Menurut bacaan tentang Partai Derep Indonesia di bawah, siapa yang mengelola kelompok derep tempat Pak Paijo bekerja setiap pagi?

+++ Bacaan +++

Home > Ini Indonesia > Komunitas >
Partai Derep Indonesia
Partai Derep Indonesia
“Mas, kalau kemarin nanya nama kelompoknya apa, sebut saja Partai Derep Indonesia. 'Derep', bukan 'demokrasi'.” canda Pak Paijo (47), bersiap menyalakan mesin tleser perontok gabah.
Bagi orang yang pernah berkendara melewati jalan-jalan di sekitar Sleman Barat dan Kulonprogo Utara, mungkin cukup demokratis bila saya wakilkan untuk membuat pernyataan bahwa sawah-sawah dan desa-desa di teritori yang menjadi bagian dari Provinsi Daerah Istimewa Yogyakarta ini sangat menyegarkan untuk dilewati. Sebagai anak kelahiran kota yang pindah ke daerah ini, saya kerap membayangkan, bahwa ‘paman’ dari salah satu lagu anak-anak favorit saya, "Kemarin Paman Datang" – Tasya Kamila, datangnya dari sini. Sebuah lingkungan di mana mudah sekali untuk menemui 'rambutan, pisang, dan sayur-mayur segala rupa.' Dengan jalinan irigasi dan persawahannya yang melimpah, sangat mudah pula merealisasikan lirik 'mandi di sungai, turun ke sawah'. Walaupun untuk 'menggiring kerbau ke kandang' kerbaunya sudah jarang ditemui.
Pak Paijo, dan beberapa buruh derep (panen padi) dalam kumpulan yang ia sebut sebagai Partai Derep Indonesia merupakan salah satu ‘paman’ yang saya temui di dunia nyata selama hidup di Minggir. Selama kurang lebih dua hari, saya ikut dalam keseharian memanen padi dan mendengarkan cerita mereka, mencari hal yang mungkin belum sempat dinyanyikan oleh Tasya. Bergabung sebentar dalam Partai Derep Indonesia.
Setiap pagi, bersama dengan lima pekerja upahan lain, ia bekerja menjadi bagian dari sebuah kelompok derep yang dikelola oleh keluarga Pak Mujiman (65) dan Bu Sutini (65). Kumpulan derep ini aslinya tidak memiliki nama, tidak bisa dicoblos saat pemilu, atau memiliki anggota yang mewakilkan di DPRD. Hanya terbentuk dari pekerja-pekerja yang secara organik anggotanya telah silih-berganti sejak 1997. Memanen padi di kecamatan-kecamatan Sleman seperti Minggir, Seyegan, Tempel dan beberapa kecamatan di Kulonprogo.

+++ Data yang Diberikan +++

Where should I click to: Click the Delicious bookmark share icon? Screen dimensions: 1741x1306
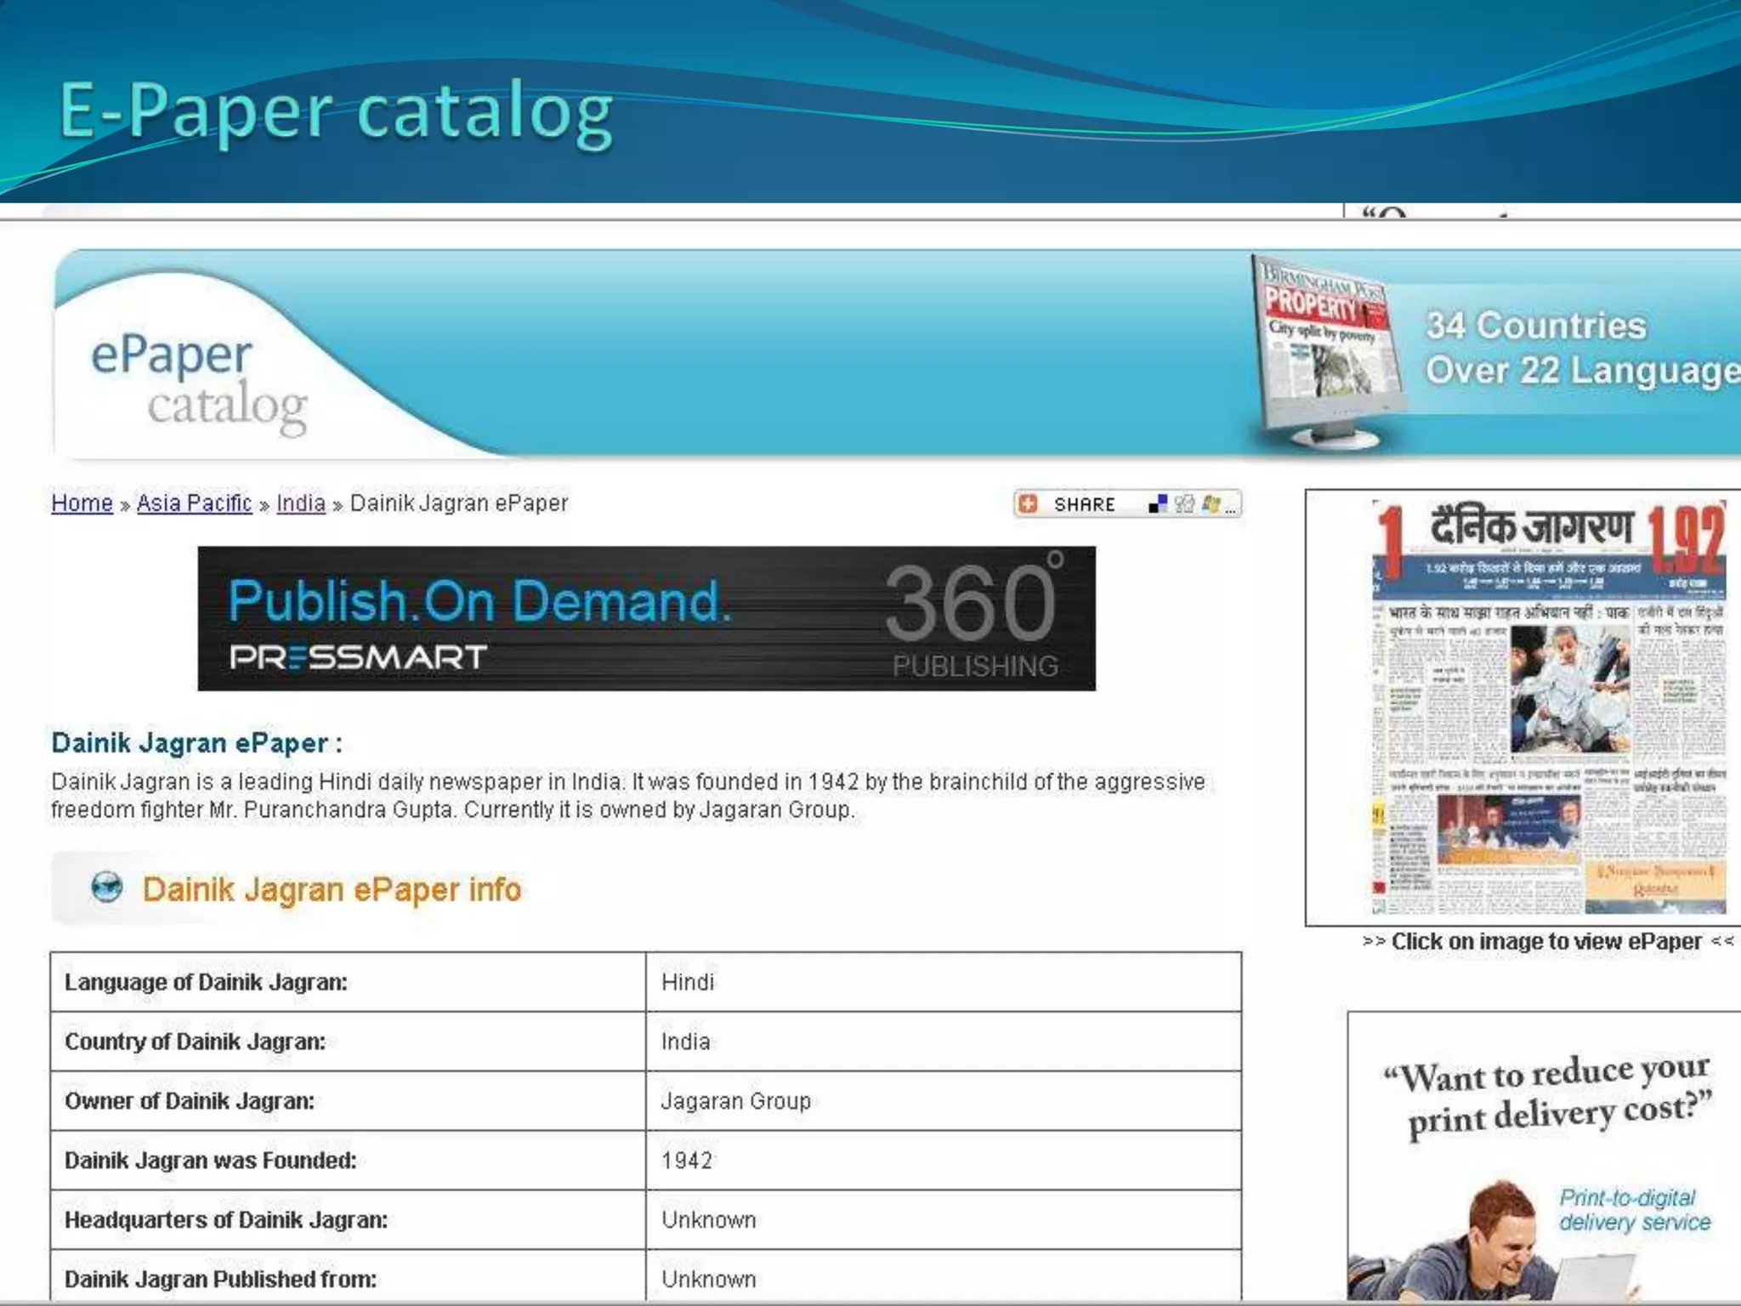coord(1157,504)
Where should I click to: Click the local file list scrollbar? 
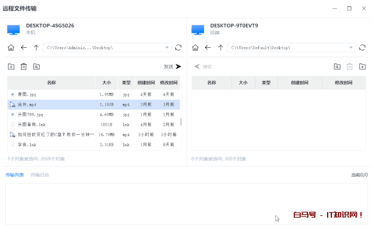[x=181, y=122]
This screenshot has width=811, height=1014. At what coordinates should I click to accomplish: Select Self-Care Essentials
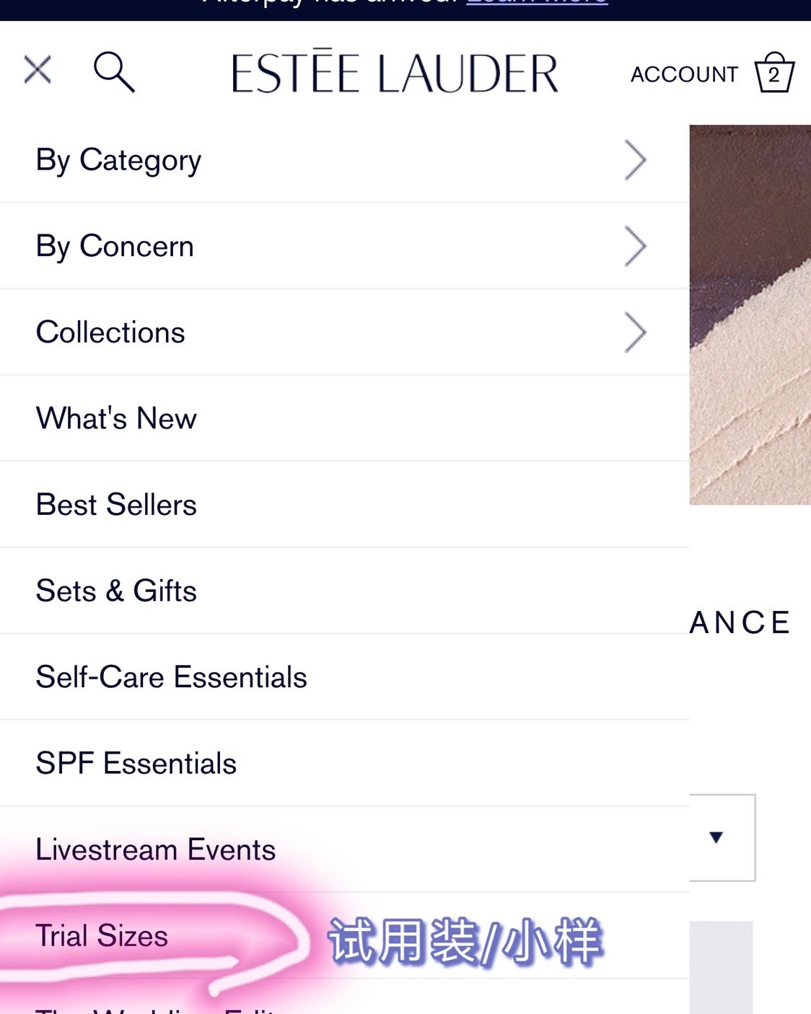tap(172, 677)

+++

- _Hasil Latihan_
Kelompok derep itu dikelola oleh keluarga Pak Mujiman (65) dan Bu Sutini (65).